In the mid-1800s, a group of young French artists, the so-called Barbizon School, struggling to obtain recognition in the Paris salons, abandoned accepted academic tradition and began to paint the landscape plein-air. They retreated from the center of the art universe -- Paris -- to the forest of Fontainebleau to paint a romantic vision of the landscape where the seasonal rhythms of nature -- flora, fauna, and the common man -- existed in an idyllic harmony.
Similar to the Barbizon masters, Julian Onderdonk retreated from the artist hub of the nation -- in this case, New York City -- to his "Fontainebleau," the environs of Central Texas. It was in San Antonio and the Hill Country of Texas that Onderdonk became the father of a new Texas landscape painting tradition, which embraced the often wild, barren, and desolate Texas landscape. In Onderdonk's world, the lonely prickly pear, a scourge to farmers and ranchers, became an object of beauty; the comparatively barren Texas landscape became a "garden of eden" as the spring rains caused indigenous wildflowers to bloom.
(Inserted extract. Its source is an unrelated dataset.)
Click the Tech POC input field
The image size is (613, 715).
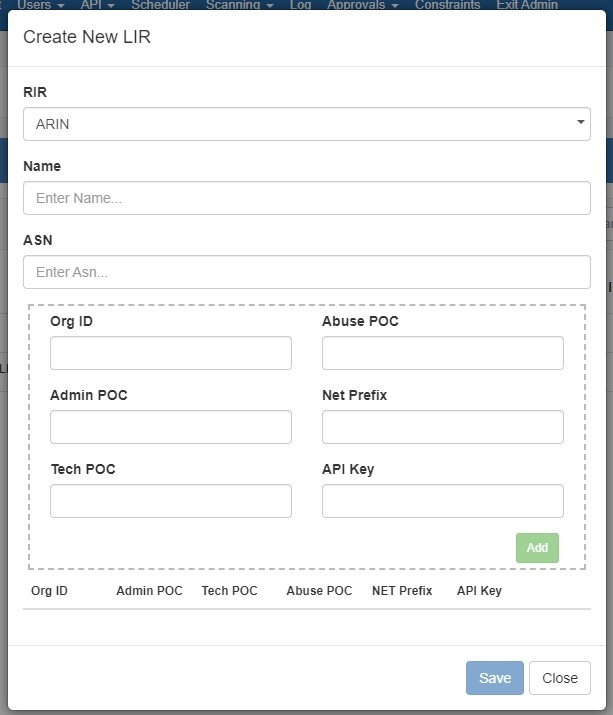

A decidedly Barbizon theme, The Wood Gatherers draws on the tradition of Corot and Millet, each of whom painted works with the same title. Far from copying Corot or Millet, Onderdonk borrows the theme of the peasant gleaning from the land. In this painting, Onderdonk creates a romantic treatment of the Texas landscape, respecting the traditions of the Barbizon, the French Impressionists, and the latest traditions of American landscape painting, exemplified by the Old Lyme School. The French peasant becomes the Hispanic woman and her son. The ox cart becomes the donkey cart loaded with gleaned mesquite and oak. Julian Onderdonk takes his own environs, a dry and dusty land loaded with prickly pear cactus, and finds the underlying beauty. He returns to Texas from New York to paint what he knows, his own land, a feat the Regionalist painters of the so-called Dallas Nine will repeat a generation later.
Suffused with light, shadow, and impastoed texture, the work is a virtuoso performance in paint. One can feel the bright, almost inescapable light. The two diminutive figures reinforce the "bigness" of Texas's land and sky....and yes, the sky, the sky, Onderdonk's big blue sky and clouds.